Retype the passage of the Mahler forum thread below between "Allow an avowed" and "not fall asleep.", inclusive.

Document segment:
============

I think the _adagietto_ of the 5th is often one's first exposure to Mahler's music. It is breathtaking in its own right.

Generally speaking, for the symphonies I think that it is preferable to start with the purely orchestral works. I would actually recommend the 1st, a work of great expressiveness, intimacy but power too, I feel.

I think there are others here, however, far more qualified than I am to guide you on this.


----------



## Kieran (Aug 24, 2010)

Allow an avowed ignoramus to help you!

I began with Mahler's Fifth in earnest, accompanied by Mahlerian's blog posts. I grew to really like the fifth, the more I listen to it, but you know what? I think I might already prefer _Das Lied von der Erde_. It's less cryptic, sounds more traditional to me, and it might be easier to help you get into him, as they say...


----------



## Weston (Jul 11, 2008)

I've tried starting from the begining with the 1st. While I've had all the Mahler symphonies in my collection for some, the 1st is the only one I've listened to in earnest. It has its awsome moments, but I think I'm put off a little by the bar room music in one of its movements. So maybe the 1st is not the best way to start. It hasn't discouraged me from the rest of the works or further listens though. I just need to set aside time when I will be attentive and not fall asleep.

============

Data entries:
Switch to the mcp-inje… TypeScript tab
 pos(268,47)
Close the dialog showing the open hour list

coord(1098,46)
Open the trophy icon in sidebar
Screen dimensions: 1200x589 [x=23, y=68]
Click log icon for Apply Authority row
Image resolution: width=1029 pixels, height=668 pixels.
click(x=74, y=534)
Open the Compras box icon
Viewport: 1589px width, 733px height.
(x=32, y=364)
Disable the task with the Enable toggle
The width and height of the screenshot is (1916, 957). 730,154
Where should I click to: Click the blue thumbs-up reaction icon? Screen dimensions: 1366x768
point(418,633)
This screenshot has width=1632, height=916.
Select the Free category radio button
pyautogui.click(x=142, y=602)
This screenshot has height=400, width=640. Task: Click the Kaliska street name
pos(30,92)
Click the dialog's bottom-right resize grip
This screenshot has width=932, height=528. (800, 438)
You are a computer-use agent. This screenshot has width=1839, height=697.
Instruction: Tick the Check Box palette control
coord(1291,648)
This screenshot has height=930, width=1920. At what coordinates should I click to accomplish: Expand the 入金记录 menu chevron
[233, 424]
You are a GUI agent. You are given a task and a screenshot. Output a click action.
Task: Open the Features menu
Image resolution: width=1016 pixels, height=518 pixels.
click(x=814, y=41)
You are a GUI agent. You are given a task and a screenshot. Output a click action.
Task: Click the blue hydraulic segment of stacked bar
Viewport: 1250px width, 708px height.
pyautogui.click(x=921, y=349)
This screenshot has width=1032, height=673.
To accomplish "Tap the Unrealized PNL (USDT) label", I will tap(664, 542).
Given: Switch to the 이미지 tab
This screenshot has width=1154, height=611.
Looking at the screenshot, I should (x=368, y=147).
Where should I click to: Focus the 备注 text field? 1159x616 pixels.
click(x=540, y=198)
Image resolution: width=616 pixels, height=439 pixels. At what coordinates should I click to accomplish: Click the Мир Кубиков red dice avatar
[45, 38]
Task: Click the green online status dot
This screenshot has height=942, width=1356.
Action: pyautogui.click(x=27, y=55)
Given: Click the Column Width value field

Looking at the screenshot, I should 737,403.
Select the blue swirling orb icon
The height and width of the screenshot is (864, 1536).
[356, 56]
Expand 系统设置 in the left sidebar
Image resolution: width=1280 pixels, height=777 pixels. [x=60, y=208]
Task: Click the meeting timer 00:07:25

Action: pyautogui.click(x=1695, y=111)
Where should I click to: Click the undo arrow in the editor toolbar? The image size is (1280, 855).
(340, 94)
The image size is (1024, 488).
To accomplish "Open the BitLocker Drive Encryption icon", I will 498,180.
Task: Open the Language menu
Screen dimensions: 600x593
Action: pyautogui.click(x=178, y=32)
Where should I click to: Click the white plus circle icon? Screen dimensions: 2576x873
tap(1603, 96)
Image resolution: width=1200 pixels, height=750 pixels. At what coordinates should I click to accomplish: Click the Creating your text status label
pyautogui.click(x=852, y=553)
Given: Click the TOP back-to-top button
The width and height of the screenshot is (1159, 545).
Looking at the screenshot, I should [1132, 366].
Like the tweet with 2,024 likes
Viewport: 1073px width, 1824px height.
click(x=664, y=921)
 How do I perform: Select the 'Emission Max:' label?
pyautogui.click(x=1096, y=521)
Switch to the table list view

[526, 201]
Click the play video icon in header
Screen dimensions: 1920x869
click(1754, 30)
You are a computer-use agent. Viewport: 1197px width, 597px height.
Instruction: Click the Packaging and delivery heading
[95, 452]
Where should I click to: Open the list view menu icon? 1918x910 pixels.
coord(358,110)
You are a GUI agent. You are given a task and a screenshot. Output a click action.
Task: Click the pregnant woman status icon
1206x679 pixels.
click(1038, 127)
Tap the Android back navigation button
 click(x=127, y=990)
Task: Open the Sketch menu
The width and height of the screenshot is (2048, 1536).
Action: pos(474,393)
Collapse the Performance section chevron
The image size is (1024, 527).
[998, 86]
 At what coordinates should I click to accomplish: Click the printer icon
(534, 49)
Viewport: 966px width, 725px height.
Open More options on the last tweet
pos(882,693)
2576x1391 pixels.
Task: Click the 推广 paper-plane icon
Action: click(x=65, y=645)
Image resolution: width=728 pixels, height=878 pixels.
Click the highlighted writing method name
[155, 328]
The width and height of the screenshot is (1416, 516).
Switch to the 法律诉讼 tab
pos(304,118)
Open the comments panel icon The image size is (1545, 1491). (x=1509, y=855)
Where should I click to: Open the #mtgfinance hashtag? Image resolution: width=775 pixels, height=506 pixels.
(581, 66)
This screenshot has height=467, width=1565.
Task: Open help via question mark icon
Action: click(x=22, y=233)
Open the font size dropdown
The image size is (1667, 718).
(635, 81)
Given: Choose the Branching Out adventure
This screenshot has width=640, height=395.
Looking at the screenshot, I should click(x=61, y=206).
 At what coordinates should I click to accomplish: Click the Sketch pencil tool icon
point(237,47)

============

Written answer:
Allow an avowed ignoramus to help you!

I began with Mahler's Fifth in earnest, accompanied by Mahlerian's blog posts. I grew to really like the fifth, the more I listen to it, but you know what? I think I might already prefer _Das Lied von der Erde_. It's less cryptic, sounds more traditional to me, and it might be easier to help you get into him, as they say...


----------



## Weston (Jul 11, 2008)

I've tried starting from the begining with the 1st. While I've had all the Mahler symphonies in my collection for some, the 1st is the only one I've listened to in earnest. It has its awsome moments, but I think I'm put off a little by the bar room music in one of its movements. So maybe the 1st is not the best way to start. It hasn't discouraged me from the rest of the works or further listens though. I just need to set aside time when I will be attentive and not fall asleep.